Infine va rilevato che, in mancanza di una disciplina comunitaria in ordine alle azioni di rimborso di imposte indebitamente versate, è lo Stato membro a stabilire i presupposti delle relative azioni, dovendo garantire il rispetto dei principi di equivalenza ed effettività, e cioè che non siano meno favorevoli di quelli richiesti per domande analoghe e non siano congegnati in modo da rendere estremamente difficile l’esercizio dei diritti conferiti dall’ordinamento giuridico dell’Unione (cd. principio di effettività: cfr. Corte Giustizia UE 27.04.2017 C-564/15, Farkas; Corte di Giustizia UE 14 febbraio 20:L9, C-562/17, Nestrade, punti 40-41; Corte di Giustizia UE 7 novembre 2018, C-380/17, K, B, punti 56 e 58, ed altre); e solo in assenza di tali condizioni, che deve essere dedotta dall’attore richiedente il rimborso (nella specie non allegata), questi sarebbe legittimato ad esercitare la pretesa di rimborso direttamente nei confronti dell’Amm.ne finanziaria.

In conclusione, il ricorso va respinto, con la conferma della sentenza impugnata.

Stanti tuttavia la peculiarità della questione e la formazione soltanto dopo la proposizione del ricorso introduttivo di consolidati orientamenti giurisprudenziali in materia, si ravvisano giusti motivi per compensare integralmente tra le parti le spese processuali del presente giudizio.

Trattandosi di ricorso avverso sentenza pubblicata dopo l’11.09.2012, deve farsi luogo all’accertamento, previsto dall’art. 13 comma 1 quater D.P.R. n. 115 del 2002, dell’obbligo di integrazione del CUT.

P.Q.M.

La Corte respinge il ricorso.

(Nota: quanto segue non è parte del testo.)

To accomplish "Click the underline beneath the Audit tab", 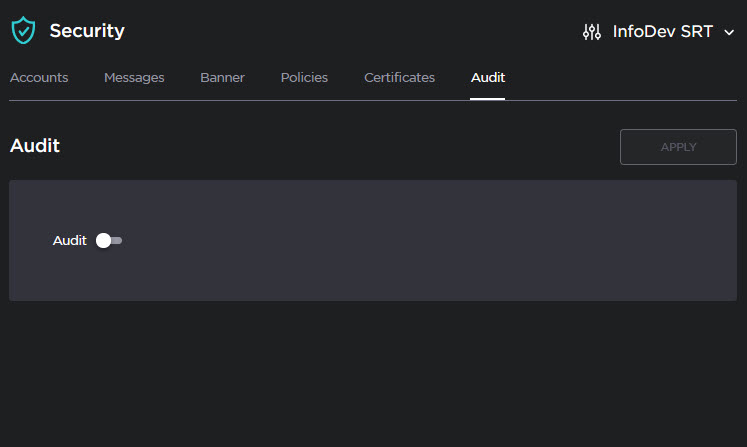I will [488, 98].
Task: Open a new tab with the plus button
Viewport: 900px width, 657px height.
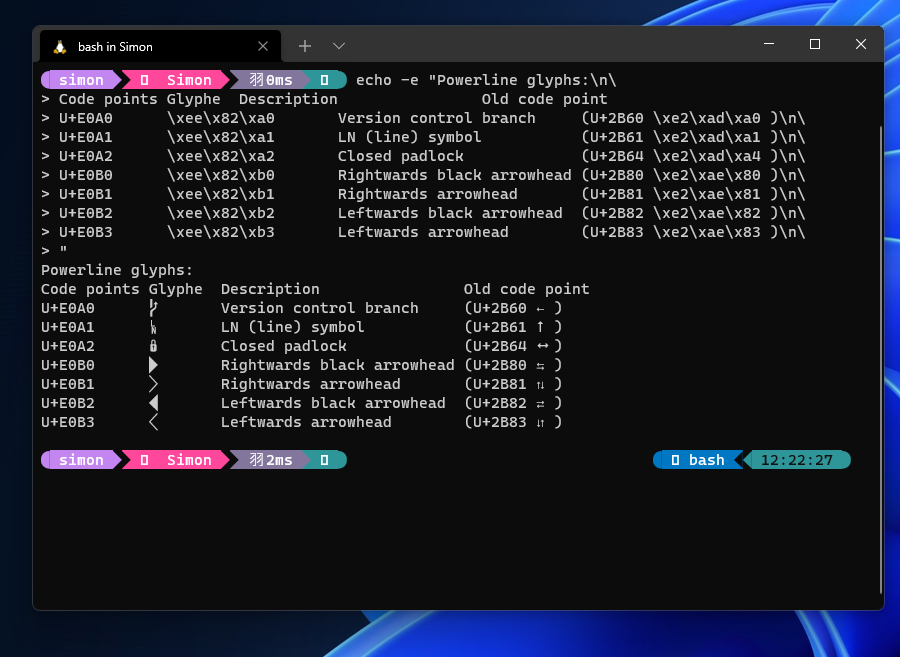Action: (304, 45)
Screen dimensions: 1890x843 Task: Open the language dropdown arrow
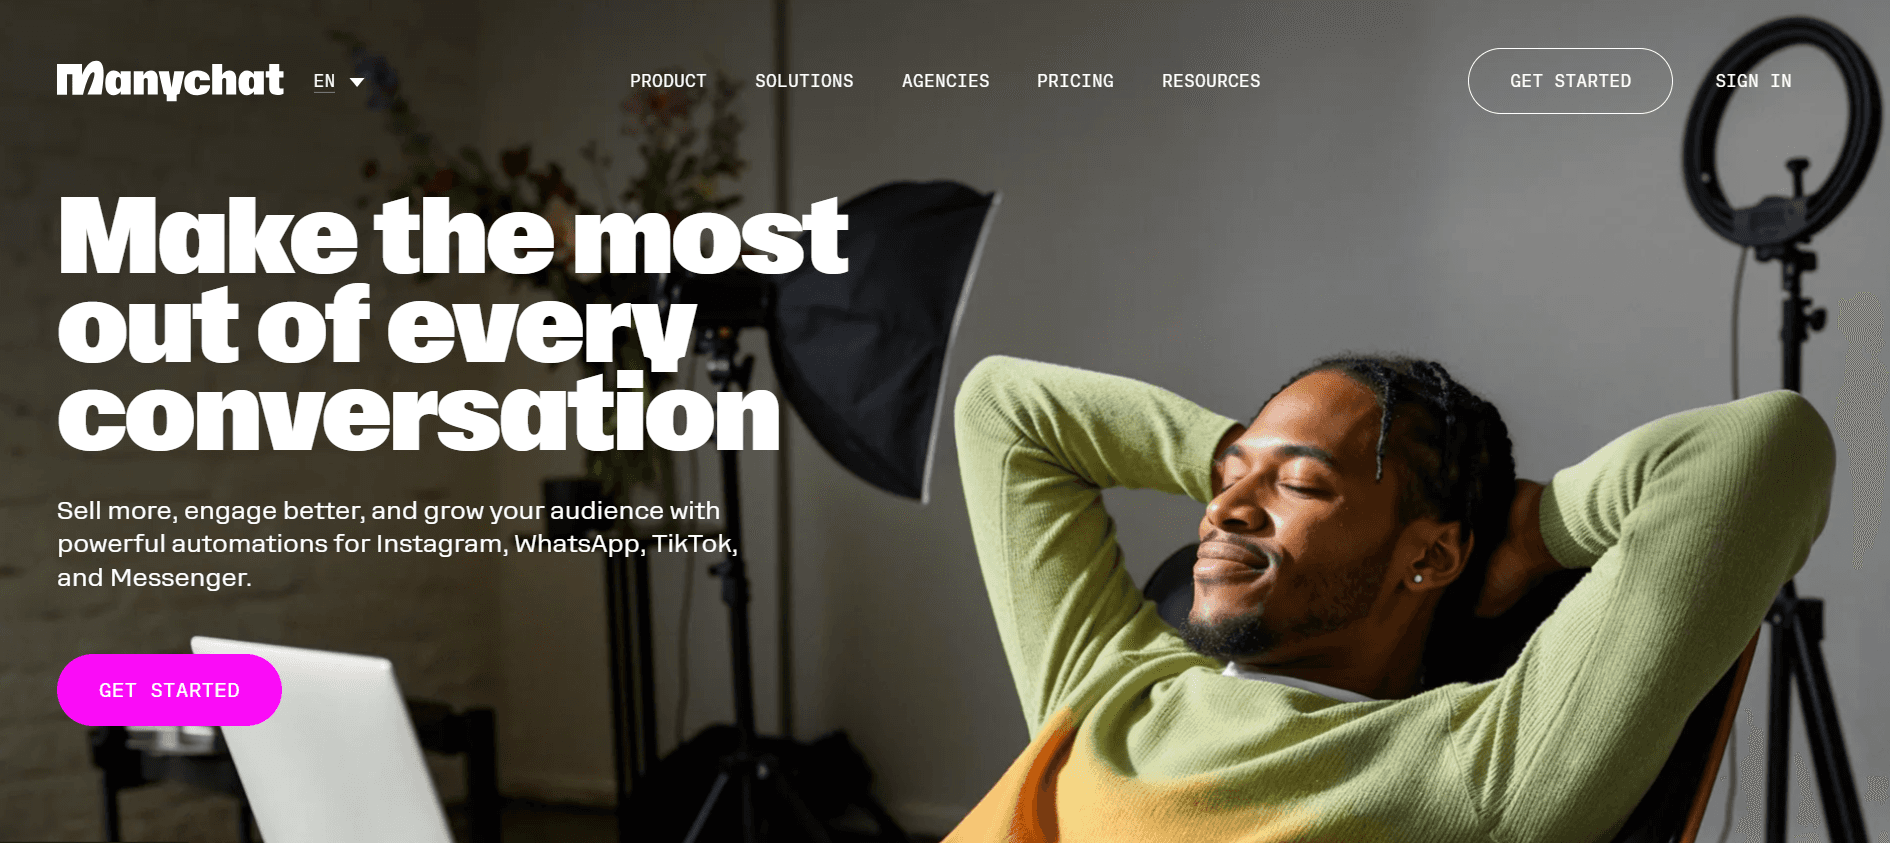pos(357,82)
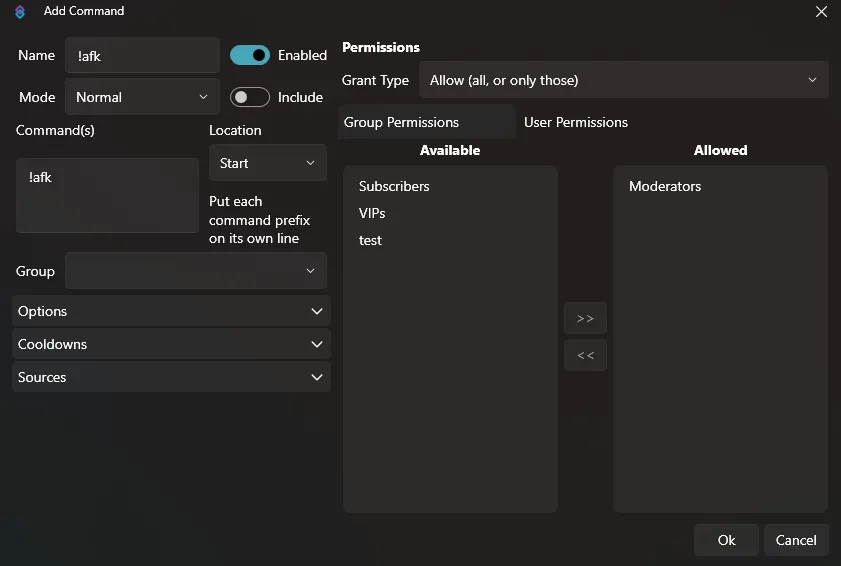
Task: Expand the Sources section
Action: click(171, 377)
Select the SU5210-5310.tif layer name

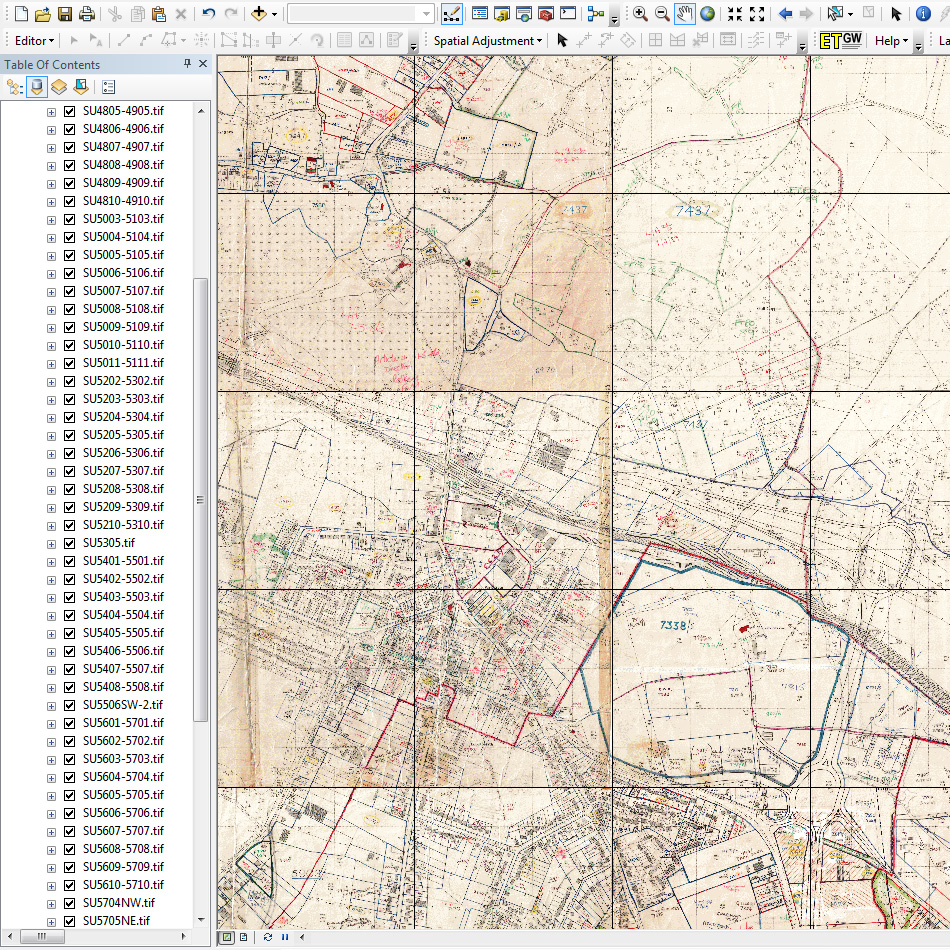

Compensa le spese del presente giudizio.

Ai sensi del D.P.R. n. 115 del 2002, art. 13, comma 1 quater, dà atto della sussistenza dei presupposti processuali per il versamento, da parte della ricorrente, dell’ulteriore importo a titolo di contributo unificato pari a quello previsto per il ricorso principale ex dello stesso art. 13, comma 1-bis, se dovuto.

Così deciso in Roma, il 15 ottobre 2019.